So What Does “Entrepreneur Barbie” Actually Do?

So Mattel has this ongoing career-of-the-year series for everyone’s favorite shaped-like-no-human-woman-ever doll Barbie. Called “Barbie I Can Be,” every year Barbie gets a new pair of work heels to slip into. Past careers include everyday occupations (doctor, nurse, teacher), and a few decidedly LESS everyday careers (swim champion, ocean treasure explorer, cookie chef, arctic animal rescuer).

This year’s “Barbie I Can Be” is “Entrepreneur Barbie,” which sounds super on the surface. Yes, we should absolutely be telling little girls that being an “entrepreneur” is a slamming dream career. Let’s add it to the list of someday-jobs elementary school-aged ladies should be actively considering (along with “ocean treasure explorer” and “arctic animal rescuer” natch and natch).
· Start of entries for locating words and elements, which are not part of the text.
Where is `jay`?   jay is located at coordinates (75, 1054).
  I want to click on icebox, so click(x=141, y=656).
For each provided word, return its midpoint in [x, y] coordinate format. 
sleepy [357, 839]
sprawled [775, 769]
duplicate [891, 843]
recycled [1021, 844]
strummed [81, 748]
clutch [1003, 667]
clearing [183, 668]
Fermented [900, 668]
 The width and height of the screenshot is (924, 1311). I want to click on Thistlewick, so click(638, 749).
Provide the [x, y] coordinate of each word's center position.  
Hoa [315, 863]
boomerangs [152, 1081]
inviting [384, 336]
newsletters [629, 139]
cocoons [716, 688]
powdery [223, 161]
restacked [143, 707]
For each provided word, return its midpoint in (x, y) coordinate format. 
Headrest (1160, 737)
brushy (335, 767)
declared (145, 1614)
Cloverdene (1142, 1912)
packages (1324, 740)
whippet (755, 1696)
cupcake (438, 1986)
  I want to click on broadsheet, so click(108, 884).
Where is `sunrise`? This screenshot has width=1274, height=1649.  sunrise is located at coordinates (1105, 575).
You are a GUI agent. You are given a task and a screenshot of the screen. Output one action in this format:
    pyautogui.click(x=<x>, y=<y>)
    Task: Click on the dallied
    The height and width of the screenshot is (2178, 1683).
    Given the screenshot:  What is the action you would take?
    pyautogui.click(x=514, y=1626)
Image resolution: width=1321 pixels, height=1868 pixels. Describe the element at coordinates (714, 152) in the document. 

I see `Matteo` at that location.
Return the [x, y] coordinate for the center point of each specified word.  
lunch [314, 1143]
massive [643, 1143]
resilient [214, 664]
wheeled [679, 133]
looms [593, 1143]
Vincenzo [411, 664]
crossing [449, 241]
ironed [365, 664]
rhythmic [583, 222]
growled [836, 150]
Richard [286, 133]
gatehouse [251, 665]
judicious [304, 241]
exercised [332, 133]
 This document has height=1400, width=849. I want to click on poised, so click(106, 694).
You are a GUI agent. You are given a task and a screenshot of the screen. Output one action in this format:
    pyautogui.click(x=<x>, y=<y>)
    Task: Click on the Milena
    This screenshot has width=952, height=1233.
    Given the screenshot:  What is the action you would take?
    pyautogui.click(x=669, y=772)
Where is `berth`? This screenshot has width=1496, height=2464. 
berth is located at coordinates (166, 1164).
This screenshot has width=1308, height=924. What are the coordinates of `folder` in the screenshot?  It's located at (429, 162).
It’s also super rad that a bunch of real-life female entrepreneurs (including Susan Feldman and Alison Pincus who founded One Kings Lane and Jennifer Hyman and Jenny Fleiss who launched Rent the Runway) are partnering with Mattel to serve as Barbies “Chief Inspiration Officers” and are going to be contributing to the site, talking to the Barbie audience about their experiences as women starting and running their own companies. Mattel also provides a printable “What’s an Entrepreneur?” handout on the website that provides a flowchart showing how a little girl’s current interests can lead to her someday-business, and how she can start entrepreneur-ing before she’s even got her multiplication tables memorized by self-starting a lemonade stand, pulling weeds for her neighbors, or making bracelets to sell.

So that’s all good. Hooray Mattel! Well, actually, let’s hold onto that “Hooray” for just one more quick second. Because the actual “Entrepreneur Barbie,” like the doll you buy at the store, seems incredibly generic and vague. She’s wearing a workplace-cute dress and a blinged-out statement necklace. Her other accessories include a purse, a wallet, a smart phone and a tablet (pulled up to a page featuring bar and pie charts). So what does Entrepreneur Barbie actually do? What’s her company, what’s her backstory, how did she break out of the clutter and become the doll equivalent of the women behind One Kings Lane and Rent the Runway?

Entrepreneur is a fancy enough word (and Lord knows I LOVE the idea of little girls running around the playground pretending to be “entrepreneurs”), but it’s also a really vague word. It just means “someone who started their own business” but an inspiring story is nothing without the details, and without knowing who this “Entrepreneur Barbie” is and what she’s done, it’s hard to get invested in her story, which means it’s going to be hard for girls to want to be her when they grow up. When you really think about it, “Entrepreneur Barbie” seems about as vague as “Boss Barbie” or “Businesswoman Barbie.”

So props to Mattel for introducing a cool career avenue to little women-in-training everywhere and putting together some curriculum to boot, but I just can’t help thinking it would be easier for little girls to dream about being entrepreneurs if they had some more details to hang onto, that is to say, if they knew WHAT exactly they were dreaming about.